We have all heard how important boundaries are to have, but it is a continued topic that seems to be challenging for so many of us. Let’s start with breaking down that the different types of boundaries are. Look for future blog posts for more information on tips for boundary setting.
Terri Cole is a Licensed Clinical Social Worker and Author of the book Boundary Boss, the essential guide to talk true, be seen, and (finally) feel free. Terri breaks down 5 different types of boundaries.
- Physical Boundaries: Physical Boundaries are referring to how much space our body needs. This includes how close people can come to us, who can touch us, and how someone needs to ask for permission. Boundary violations include being touched without permission, someone invading your personal space, entering your room or home without permission.

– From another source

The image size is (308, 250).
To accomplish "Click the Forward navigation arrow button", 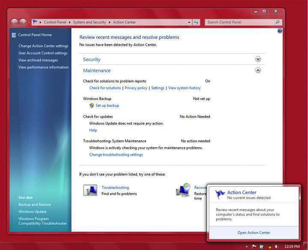I will [x=23, y=22].
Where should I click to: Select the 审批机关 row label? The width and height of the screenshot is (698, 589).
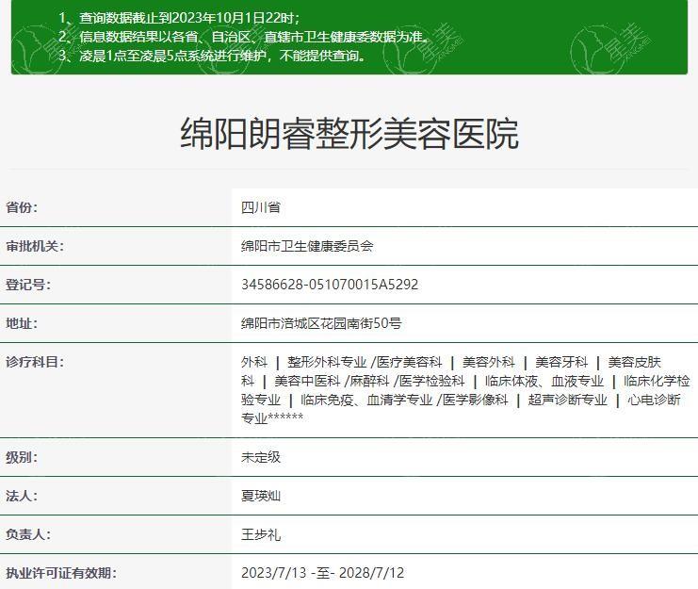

- Mental Boundaries: Mental boundaries include having our own belief system. We all have the right to our own opinions and values, and should be able to express our opinions without being immediately shut down. Someone is respectful of our mental boundaries when they listen and hear out our value or opinion without shutting us down.
- Emotional Boundaries: Emotional boundaries include taking responsibility for our own boundaries, and allowing others to do the same. This means not blaming others for our own emotional experience, as well as not trying to fix the emotional experience that someone else may be having.
- Sexual Boundaries: Sexual boundaries are respected when your partner is not coercing, pressuring or forcing any sexual behavior without your expressed consent. We are all in control of what type of sexual behavior feels good to us, and providing consent for this.
- Material Boundaries: Material boundaries include choosing can access or touch your material possessions. Material possessions may include money, vehicles, clothing, items in your home etc. We get to decide who needs to have permission to touch or use any of our personal items.
Use this blog post as a conversation starter with your partner. Talk through what your boundaries are in each category, and what boundaries are getting crossed in the relationship. We often let others cross our boundaries to avoid conflict – keep in mind that we need to vocalize our boundaries in order for them to be respected.